Walls, ceiling and floors will turn into wall-to-wall imagery with Sharp's new technology that has minimized the gaps between displays, allowing them to be used like high-tech tiles.
The Japanese maker of Aquos flat-panel TVs showed Monday a massive screen like the ones at movie theaters, except that it was made of thirty 60-inch liquid crystal displays mounted next to each other.
The space in between each display, which still shows up as dark lines crisscrossing the screen, has been reduced to just 6.5 millimeters (0.26 inches) - the thinnest in the world for displays of that size, according to Osaka-based Sharp.
Previously, such lines were far thicker at 40 millimeters (1.6 inches), appearing like black frames around each display.
Sharp's "i3 Wall" (pronounced "i-triple wall") systems will go on sale mainly to businesses in Japan in August and later this year in the U.S. and Europe, targeting showrooms, shopping malls and airports, officials said.
The whole setup, including software to convert video and images for i3 Wall, costs 50 million yen ($550,000) each. Sharp hopes to turn it into a 100 billion yen ($1 billion) annual business over the next several years.

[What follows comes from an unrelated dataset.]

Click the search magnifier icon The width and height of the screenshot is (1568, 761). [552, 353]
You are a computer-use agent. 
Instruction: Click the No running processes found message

Sharp's Fujikazu Nakayama said the displays were clearer and brighter than other ways to show expansive images such as rear-projection and plasma displays.
At a Tokyo hall, Sharp also demonstrated 24 displays packed side by side on a floor. If underwater images are played in a restaurant, diners will feel as though they are floating above water, said Moriyuki Okada, another Sharp executive.
"We will be able to create museum-like spaces," he said. "We hope to see this develop into many possibilities."